> _Your goal_: After reading each line of the entries, give the number of lines that contain "agent" and nothing else.

> _Supplied records_:
---+---

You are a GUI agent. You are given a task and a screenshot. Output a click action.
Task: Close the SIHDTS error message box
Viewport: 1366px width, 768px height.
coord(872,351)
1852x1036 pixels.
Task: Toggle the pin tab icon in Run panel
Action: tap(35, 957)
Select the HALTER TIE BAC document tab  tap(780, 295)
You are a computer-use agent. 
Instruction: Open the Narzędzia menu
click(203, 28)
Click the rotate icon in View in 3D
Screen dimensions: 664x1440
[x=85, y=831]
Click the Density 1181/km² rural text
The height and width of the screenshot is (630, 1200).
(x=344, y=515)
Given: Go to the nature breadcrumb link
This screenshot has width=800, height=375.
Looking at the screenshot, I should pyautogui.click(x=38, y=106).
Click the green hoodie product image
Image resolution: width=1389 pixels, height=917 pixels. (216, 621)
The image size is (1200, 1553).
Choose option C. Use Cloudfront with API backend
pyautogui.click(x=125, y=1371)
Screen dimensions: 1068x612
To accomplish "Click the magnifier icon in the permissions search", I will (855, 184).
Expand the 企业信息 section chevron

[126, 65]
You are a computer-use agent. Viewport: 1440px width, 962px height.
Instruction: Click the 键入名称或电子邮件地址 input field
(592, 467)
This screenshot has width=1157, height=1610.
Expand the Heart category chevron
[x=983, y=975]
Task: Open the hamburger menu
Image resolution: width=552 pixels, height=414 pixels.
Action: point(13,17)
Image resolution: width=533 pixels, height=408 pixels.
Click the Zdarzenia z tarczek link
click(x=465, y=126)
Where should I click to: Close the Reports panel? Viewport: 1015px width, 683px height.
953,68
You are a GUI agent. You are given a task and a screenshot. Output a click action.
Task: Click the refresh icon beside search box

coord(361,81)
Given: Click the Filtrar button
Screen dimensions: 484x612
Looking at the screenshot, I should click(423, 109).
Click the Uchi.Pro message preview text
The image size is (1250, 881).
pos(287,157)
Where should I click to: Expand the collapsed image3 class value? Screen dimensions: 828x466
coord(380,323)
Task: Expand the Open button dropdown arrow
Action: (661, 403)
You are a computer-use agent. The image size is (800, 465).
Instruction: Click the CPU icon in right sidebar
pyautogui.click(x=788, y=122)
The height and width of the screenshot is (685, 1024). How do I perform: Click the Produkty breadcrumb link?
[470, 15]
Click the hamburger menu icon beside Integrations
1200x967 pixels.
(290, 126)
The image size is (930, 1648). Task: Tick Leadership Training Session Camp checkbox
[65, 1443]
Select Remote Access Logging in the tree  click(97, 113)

---+---

> _Finished exercise_: 5